Page 20 of The Serpent


  “Five,” said Trey, waving his hand in Ernie’s direction. “This one can play, dude.”

  “She showed surprisingly strong will and focus in dire circumstances,” said Minh. The spark of approval in his eyes heartened Ernie. “Though her technique was dangerously clumsy.”

  Trey rubbed his shoulder. “You’re telling me. She shattered my collarbone with one of those rocks.”

  Aaand now I feel awful again. The pain in her own chest only reminded her how much she had to learn, and she wasn’t sure she’d have the time to do it. “We all kept hitting each other,” she said. “We need to have a more coordinated plan.”

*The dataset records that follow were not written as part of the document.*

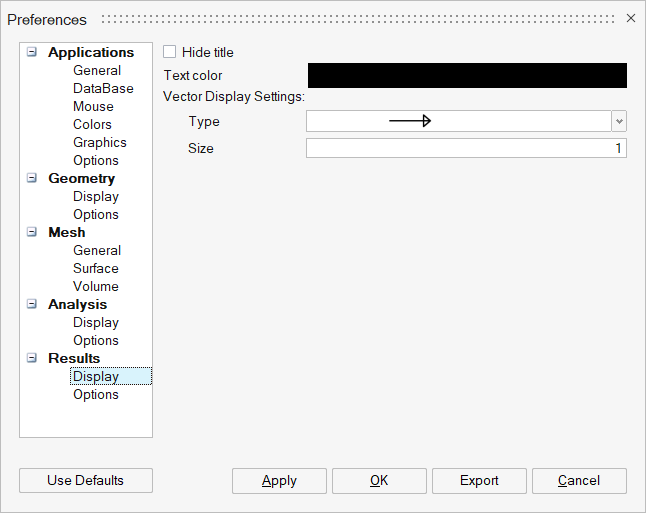This screenshot has width=646, height=513.
Task: Open the vector Type dropdown arrow
Action: pyautogui.click(x=619, y=121)
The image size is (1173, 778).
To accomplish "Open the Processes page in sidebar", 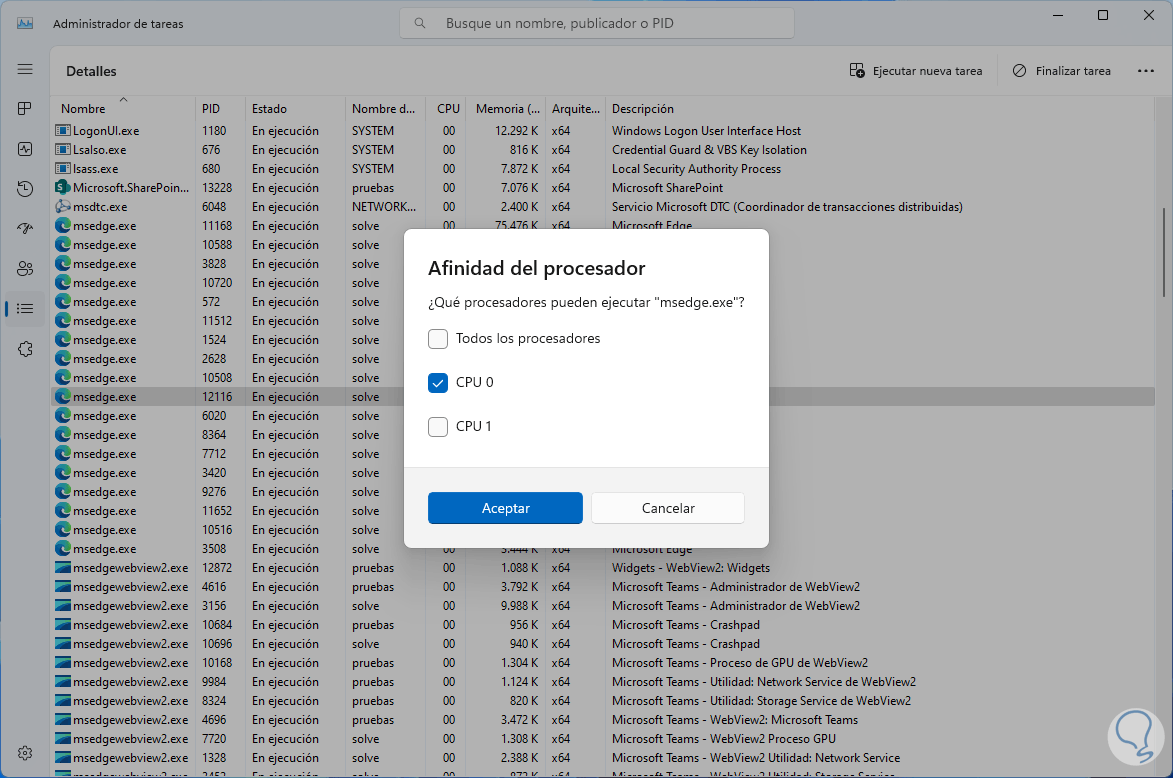I will coord(25,108).
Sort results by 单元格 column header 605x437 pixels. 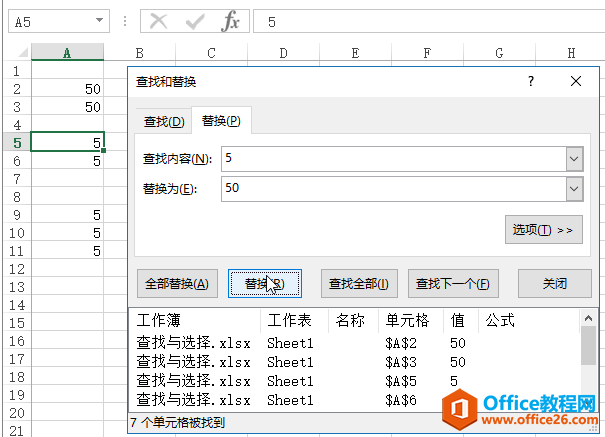click(x=407, y=321)
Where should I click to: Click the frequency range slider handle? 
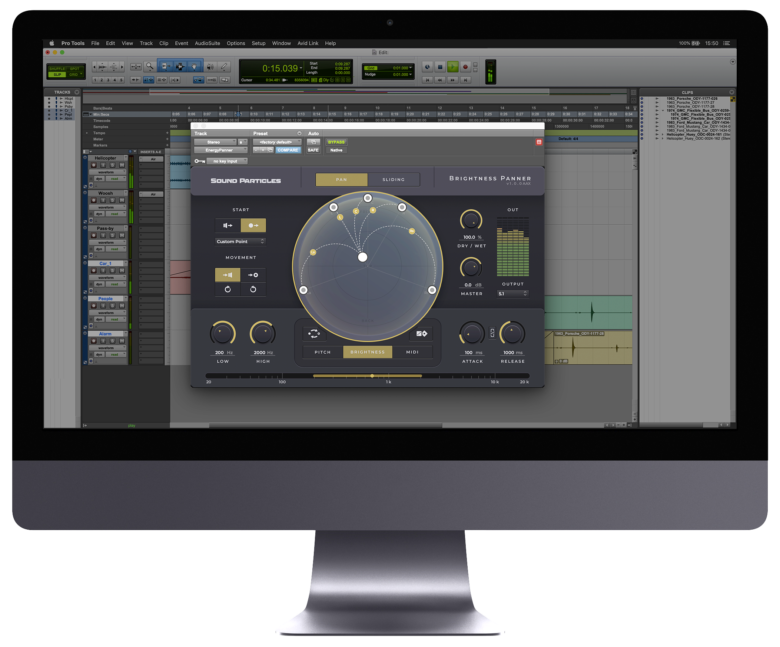pyautogui.click(x=372, y=376)
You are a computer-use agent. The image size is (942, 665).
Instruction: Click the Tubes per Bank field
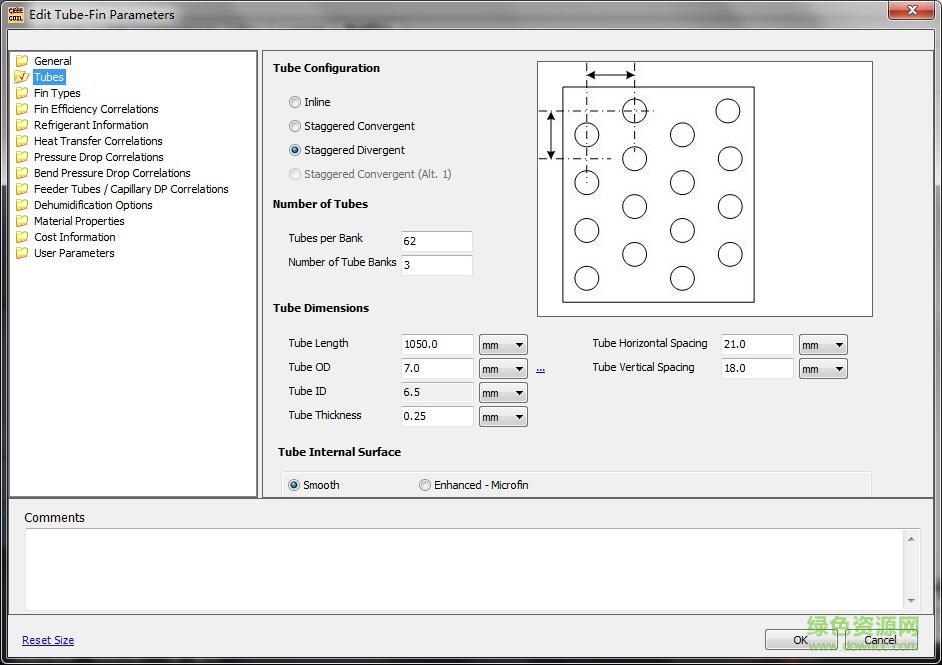(436, 241)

  “Ooh, the baby snake thinks she’s our leader,” sneered Virginia.

  Alvarez scoffed. “You’ll find things quite different now that your boyfriend is gone.”

  “What the hell?” snapped Ernie.

  “Focus,” said Minh, his voice growing loud again. “Ernie’s right in saying we need to work together better. We should have been able to get Duncan and make Ernie whole.”

  “Isn’t that why we let him lead the girl away from the house to begin with?” Virginia asked.

  “It was your idea,” said Trey to her.

  “What?” Ernie shrieked. “You knew what was happening and you allowed it?”

  “Well,” said Trey. “In our defense, you weren’t actually in any danger until Duncan manifested himself.”

  Ernie looked down at her arms, which were bleeding from gashes she’d sustained as she dove through the window in her mother’s bedroom. “Right. I’m in great shape. And if your plan was to draw him out, why didn’t you tell me about it, you jerks?”

  “To be honest, we didn’t think of it until it was actually happening,” said Trey.

  “Was Gabe okay with this?” Ernie asked quietly.

  “He might have been,” Virginia said. “He had gone off by himself when it happened. We made the plan without him.”

  Gabe had gone off somewhere after he’d tucked her in, maybe to check on the Marks, maybe to try to get some much-needed rest himself. And he’d been distracted enough—or exhausted enough—to miss the fact that Ernie had fled from the one safe place she’d had left, right under his nose. “What’s Duncan going to do to Gabe?” Ernie asked. “Gabe’s hidden the Marks—does Duncan know that?”

  A pall of silence fell over the room, then Trey said, “I think Gabe would die before he gave up those Marks to Duncan.”

  “What’s the deal with those two?” Ernie sat down on the couch with a pained hiss. “And—can someone get me one of those?” She pointed to Minh’s full shot glass. She badly needed something to dull the pain.

  He instantly handed her one, a card flashing in his other hand.

  “Thanks,” Ernie said, taking a sip and savoring the warm, heady raspberry taste of it. The heavy warmth in her belly helped her go on. “The diamondback struck him. Several times.”

  “Shouldn’t you have been able to stop that?” asked Tarlae.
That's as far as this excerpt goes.